The Finucane Decision

Following on from Patrick’s response to the annoucement last week that there would not be an inquiry into the murder of Pat Finucane, we welcome this piece from Paul Mageean, now of the University of Ulster, but who has previously worked as a leading human rights solicitor, as legal officer for CAJ, for the Courts Service as well as for Criminal Justice Inspectorate Northern Ireland.

The decision by the Prime Minster David Cameron not to announce a public inquiry into the murder of Pat Finucane may not be as surprising as it first appears.  The previous government had told the House of Commons in 2004 that a public inquiry would be forthcoming.  Further statements from the current Secretary of State seemed to suggest that the government was still largely committed to such an approach.  Negotiations between officials in the Northern Ireland Office and lawyers representing the Finucane family had taken place and were apparently focusing on the modalities of an inquiry rather than whether such an inquiry were going to take place.  When the Finucane family were asked to travel to Downing St to meet David Cameron, it seemed to them and many others that the culmination of 22 years campaigning was at hand, and that an inquiry was about to be established.  It is hard to believe that the British government was not aware that it was creating this impression.  The invitation to Downing St, with the raising of hope that must have entailed, was perhaps the most difficult moment for the Finucane family in their long-standing campaign, one which has been marked by the dignity and courage of the family.

Geraldine Finucane and her children have spent the last two decades doggedly pursuing the truth in relation to her husband’s murder.  His case and that of a small number of other murders were the subject of a review by a retired Canadian Supreme Court Justice, Mr Peter Cory, following the Weston Park agreement.

The Finucane family and the other families involved did not ask for that review.  It was the result of an agreement between the Irish and British governments to allow the demand for public inquiries to be dealt with by an independent review, in much the same way as the authors of the Good Friday Agreement had reserved the difficult questions around policing and criminal justice for separate reviews.   The British government did not want to establish inquiries but it did commit to doing just that if an independent review recommended such inquiries.   Judge Cory said he found sufficient evidence of collusion as to require the establishment of inquiries in each of the Northern Ireland cases he examined.  He also said that the failure to hold a public inquiry quickly in these cases would be seen as a cynical breach of faith.

Until that point the legislation grounding public inquiries in the UK was the Tribunal of Inquiries Act 1921.  Following Cory the British government repealed the 1921 Act, replacing it with the Inquiries Act 2005, which unlike its predecessor allows government ministers greater control over any inquiries established.  With the new legislation in place, the government established inquiries in the cases of Rosemary Nelson, Billy Wright and Robert Hamill.   All three of those inquires have now run their course although the findings in Hamill are still awaited.

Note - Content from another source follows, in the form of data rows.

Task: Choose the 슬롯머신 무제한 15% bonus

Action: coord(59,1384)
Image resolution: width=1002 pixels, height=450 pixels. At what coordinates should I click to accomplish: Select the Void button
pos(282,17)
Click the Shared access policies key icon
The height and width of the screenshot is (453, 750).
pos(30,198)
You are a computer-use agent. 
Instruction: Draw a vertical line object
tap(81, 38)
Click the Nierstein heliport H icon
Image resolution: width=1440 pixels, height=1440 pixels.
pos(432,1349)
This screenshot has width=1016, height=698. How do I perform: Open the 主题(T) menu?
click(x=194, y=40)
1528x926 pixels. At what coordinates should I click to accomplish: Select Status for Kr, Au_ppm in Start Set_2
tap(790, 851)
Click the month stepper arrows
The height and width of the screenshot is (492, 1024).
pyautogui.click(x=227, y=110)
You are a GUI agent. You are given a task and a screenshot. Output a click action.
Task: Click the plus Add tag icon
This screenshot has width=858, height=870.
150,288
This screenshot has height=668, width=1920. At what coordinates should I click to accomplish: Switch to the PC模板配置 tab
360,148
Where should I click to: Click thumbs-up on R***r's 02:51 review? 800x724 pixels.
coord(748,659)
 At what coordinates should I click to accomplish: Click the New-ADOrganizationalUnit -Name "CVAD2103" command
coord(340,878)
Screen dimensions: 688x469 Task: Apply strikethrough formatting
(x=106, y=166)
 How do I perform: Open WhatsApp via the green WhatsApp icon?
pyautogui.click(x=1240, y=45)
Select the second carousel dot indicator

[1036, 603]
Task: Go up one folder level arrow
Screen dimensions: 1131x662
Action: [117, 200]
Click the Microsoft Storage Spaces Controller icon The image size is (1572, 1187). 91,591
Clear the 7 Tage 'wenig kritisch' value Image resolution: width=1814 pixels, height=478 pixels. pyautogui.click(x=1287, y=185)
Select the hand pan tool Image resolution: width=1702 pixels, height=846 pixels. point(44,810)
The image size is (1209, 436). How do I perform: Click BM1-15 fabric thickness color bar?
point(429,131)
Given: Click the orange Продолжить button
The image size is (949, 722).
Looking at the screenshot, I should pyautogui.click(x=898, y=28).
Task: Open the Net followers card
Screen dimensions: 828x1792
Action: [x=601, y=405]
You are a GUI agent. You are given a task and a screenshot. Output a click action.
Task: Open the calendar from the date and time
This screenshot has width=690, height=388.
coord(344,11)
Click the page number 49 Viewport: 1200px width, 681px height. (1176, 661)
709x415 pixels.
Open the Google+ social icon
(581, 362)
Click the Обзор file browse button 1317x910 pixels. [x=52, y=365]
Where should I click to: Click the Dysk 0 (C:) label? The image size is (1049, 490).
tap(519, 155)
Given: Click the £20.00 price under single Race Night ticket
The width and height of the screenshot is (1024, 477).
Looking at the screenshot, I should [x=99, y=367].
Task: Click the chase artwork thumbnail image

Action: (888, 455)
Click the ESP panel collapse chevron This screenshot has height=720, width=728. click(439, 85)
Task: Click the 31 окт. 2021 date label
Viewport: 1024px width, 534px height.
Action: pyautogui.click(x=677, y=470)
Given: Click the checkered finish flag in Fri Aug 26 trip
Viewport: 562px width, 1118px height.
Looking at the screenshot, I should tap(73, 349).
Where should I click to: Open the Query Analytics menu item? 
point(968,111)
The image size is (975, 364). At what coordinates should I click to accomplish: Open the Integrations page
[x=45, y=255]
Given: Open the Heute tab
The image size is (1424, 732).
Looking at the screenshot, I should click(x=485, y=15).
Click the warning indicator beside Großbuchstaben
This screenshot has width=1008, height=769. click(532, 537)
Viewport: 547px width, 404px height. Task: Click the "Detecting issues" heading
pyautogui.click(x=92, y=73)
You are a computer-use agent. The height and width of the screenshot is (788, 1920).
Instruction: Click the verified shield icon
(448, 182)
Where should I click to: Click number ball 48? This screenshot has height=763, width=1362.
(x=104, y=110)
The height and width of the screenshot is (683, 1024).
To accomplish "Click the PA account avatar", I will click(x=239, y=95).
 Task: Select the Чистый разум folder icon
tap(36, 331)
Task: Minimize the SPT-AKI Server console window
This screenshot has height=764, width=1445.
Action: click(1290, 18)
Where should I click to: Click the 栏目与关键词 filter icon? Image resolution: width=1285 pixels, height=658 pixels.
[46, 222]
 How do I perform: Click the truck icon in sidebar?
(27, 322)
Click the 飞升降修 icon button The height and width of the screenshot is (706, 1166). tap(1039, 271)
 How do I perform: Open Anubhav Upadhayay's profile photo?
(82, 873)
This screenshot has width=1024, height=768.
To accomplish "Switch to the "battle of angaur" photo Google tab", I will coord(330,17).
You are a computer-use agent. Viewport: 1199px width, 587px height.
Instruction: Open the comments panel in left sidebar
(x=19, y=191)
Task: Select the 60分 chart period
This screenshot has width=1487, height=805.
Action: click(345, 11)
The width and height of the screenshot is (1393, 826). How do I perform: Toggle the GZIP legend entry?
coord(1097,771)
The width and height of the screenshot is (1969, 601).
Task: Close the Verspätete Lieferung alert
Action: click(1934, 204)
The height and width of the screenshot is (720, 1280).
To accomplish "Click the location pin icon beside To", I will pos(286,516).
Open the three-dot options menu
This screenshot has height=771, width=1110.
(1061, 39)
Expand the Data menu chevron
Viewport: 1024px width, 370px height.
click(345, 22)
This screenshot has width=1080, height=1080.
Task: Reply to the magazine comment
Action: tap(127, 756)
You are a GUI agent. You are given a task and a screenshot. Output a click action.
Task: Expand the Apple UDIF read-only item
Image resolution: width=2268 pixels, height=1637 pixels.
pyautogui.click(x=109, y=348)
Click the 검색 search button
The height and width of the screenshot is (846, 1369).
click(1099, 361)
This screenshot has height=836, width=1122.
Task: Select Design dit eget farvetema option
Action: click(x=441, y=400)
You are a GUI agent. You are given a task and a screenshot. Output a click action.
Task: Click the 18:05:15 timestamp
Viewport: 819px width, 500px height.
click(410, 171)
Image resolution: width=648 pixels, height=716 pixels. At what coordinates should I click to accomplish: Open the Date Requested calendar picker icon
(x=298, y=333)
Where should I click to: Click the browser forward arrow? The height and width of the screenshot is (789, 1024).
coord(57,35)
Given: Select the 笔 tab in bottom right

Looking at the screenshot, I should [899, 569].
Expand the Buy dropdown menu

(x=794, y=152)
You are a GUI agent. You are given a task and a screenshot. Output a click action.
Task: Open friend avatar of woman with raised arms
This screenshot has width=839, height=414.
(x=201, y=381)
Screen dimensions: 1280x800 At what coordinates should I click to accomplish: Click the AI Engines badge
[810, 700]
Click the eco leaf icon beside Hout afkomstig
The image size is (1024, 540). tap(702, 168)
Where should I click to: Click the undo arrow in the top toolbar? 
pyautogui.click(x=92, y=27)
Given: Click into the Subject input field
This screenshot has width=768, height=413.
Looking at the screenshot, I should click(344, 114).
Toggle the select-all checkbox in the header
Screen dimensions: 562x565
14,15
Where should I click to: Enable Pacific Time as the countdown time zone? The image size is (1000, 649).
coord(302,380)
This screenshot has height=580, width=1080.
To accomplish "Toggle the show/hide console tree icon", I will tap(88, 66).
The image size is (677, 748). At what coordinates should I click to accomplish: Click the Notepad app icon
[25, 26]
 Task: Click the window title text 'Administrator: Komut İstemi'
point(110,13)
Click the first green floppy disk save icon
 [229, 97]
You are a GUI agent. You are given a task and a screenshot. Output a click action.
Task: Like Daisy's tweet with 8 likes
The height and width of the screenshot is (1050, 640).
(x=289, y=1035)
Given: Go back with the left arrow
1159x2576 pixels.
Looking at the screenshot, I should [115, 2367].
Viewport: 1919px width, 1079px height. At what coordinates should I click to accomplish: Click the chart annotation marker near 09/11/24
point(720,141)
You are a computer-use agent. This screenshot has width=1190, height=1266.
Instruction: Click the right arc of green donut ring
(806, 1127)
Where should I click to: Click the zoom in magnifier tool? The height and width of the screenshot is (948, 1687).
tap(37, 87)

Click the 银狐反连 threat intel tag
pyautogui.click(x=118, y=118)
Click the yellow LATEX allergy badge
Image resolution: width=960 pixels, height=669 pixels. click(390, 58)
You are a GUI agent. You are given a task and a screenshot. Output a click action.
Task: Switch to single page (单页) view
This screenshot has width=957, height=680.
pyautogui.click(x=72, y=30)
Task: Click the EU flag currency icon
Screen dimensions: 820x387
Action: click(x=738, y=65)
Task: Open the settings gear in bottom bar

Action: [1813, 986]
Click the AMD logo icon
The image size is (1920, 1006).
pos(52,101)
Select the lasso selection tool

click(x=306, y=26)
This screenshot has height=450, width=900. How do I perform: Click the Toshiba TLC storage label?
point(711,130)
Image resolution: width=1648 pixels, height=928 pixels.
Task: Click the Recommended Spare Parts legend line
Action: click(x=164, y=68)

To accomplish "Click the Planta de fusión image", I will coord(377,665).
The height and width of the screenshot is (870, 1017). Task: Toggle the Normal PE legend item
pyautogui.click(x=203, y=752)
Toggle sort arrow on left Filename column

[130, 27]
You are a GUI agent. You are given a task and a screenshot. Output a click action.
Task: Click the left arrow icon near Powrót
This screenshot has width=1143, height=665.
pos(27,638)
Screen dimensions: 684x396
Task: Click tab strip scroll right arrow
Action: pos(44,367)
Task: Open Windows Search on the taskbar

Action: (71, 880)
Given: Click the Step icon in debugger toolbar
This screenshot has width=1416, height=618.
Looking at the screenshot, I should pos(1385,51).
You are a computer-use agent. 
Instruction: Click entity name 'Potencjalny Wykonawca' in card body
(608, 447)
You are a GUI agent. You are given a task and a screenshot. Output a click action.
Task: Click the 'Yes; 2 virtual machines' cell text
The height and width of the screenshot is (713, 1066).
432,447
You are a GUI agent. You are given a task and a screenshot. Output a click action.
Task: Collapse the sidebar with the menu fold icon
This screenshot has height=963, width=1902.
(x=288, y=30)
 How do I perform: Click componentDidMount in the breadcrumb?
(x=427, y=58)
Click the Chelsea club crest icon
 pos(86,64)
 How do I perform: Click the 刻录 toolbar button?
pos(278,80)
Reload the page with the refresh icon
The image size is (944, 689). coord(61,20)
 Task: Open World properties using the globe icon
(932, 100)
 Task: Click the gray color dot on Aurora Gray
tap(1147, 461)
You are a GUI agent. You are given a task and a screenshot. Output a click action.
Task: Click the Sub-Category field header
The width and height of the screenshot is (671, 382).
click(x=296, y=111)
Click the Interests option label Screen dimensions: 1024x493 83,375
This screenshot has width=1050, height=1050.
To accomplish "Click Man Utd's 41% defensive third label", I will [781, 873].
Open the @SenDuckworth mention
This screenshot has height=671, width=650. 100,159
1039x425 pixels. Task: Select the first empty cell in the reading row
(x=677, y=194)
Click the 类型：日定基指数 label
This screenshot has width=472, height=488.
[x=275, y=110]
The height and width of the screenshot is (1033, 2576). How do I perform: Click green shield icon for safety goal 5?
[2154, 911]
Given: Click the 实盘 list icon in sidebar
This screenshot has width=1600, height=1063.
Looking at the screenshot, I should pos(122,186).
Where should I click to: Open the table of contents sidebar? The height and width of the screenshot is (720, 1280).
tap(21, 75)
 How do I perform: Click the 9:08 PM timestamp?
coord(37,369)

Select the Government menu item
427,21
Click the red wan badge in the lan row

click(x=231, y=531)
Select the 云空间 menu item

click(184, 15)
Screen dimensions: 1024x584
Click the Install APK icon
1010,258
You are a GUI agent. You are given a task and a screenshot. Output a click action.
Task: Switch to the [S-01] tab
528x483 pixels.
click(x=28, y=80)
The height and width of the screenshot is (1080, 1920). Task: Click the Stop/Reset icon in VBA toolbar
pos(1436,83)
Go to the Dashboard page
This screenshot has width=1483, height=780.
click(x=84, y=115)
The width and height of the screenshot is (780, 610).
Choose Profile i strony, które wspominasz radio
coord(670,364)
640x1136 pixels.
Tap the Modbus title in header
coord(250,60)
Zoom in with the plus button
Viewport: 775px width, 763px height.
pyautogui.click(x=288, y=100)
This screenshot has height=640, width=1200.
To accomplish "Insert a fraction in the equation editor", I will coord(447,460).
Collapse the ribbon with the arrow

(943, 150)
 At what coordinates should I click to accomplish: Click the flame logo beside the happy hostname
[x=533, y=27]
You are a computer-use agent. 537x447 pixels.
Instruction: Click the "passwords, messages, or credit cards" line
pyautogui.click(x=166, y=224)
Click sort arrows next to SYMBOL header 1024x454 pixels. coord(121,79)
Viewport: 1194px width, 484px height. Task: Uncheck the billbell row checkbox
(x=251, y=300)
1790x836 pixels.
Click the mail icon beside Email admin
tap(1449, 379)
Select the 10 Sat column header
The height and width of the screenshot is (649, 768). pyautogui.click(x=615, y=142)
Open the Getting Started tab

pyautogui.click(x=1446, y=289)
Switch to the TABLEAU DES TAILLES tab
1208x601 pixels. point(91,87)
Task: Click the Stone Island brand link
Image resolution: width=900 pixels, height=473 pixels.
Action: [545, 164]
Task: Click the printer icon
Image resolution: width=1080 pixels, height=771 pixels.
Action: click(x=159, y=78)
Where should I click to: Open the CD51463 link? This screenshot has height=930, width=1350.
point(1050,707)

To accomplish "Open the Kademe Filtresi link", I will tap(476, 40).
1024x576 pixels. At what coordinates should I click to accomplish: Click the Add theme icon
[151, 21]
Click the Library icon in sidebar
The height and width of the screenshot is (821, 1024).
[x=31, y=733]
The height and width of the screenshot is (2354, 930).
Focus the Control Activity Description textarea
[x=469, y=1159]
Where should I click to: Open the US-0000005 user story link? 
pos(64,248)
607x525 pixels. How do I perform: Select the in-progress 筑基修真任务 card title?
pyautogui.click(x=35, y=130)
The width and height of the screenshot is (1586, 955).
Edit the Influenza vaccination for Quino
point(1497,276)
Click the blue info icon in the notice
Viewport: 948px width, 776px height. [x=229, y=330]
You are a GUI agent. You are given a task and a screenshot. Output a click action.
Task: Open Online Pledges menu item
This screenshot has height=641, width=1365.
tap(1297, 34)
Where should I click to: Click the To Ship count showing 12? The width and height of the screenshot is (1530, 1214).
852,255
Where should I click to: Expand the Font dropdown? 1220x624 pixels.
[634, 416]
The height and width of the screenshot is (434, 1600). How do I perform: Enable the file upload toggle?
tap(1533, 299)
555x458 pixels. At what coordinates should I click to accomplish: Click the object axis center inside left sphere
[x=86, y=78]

The Finucane family was understandably concerned about the changing of the goalposts with the scrapping of the 1921 Act but over the last year it was apparent that the family and the government were beginning to focus on the shape of an inquiry and how it would operate.  These discussions were private but there was a sense that an end was in sight for the family and their supporters.  Unfortunately it now appears that the meeting in Downing St was simply another delaying tactic in a long line of such tactics in this case.

The irony is that everyone, including David Cameron, acknowledges that there was collusion in Pat Finucane’s murder.  Judge Cory said so.  John Stevens, the most senior police officer in the UK at the time, said so, and innumerable legal and human rights figures from around the world have said so.  David Cameron, instead of establishing an inquiry to find the extent of this collusion, has decided to ask for a further private review of the papers.

There are lots of issues that this decision raises.  These include an assessment of the truth of what the the British government told the Committee of Ministers in Strasbourg monitoring the implementation of the Court judgment in Finucane v UK, what it told the UN Human Rights Committee and indeed what it told Parliament itself.

However, there is a deeper and more fundamental issue that this decision has thrown into stark relief.  The government could live with what might be revealed about collusion in the Nelson, Hamill and Wright cases, bad as that was.  It cannot live with what might be revealed in Finucane.   There are two reasons for this and neither is palatable.

One is that the collusion likely to be revealed will be shown to have been strategically planned or permitted at a senior political level.  The other is that it claimed so many victims, with Pat Finucane being simply the most high profile.  Those reasons are not mutually exclusive.  In this context, the decision by Cameron not to announce an inquiry is not as shocking as it might at first appear.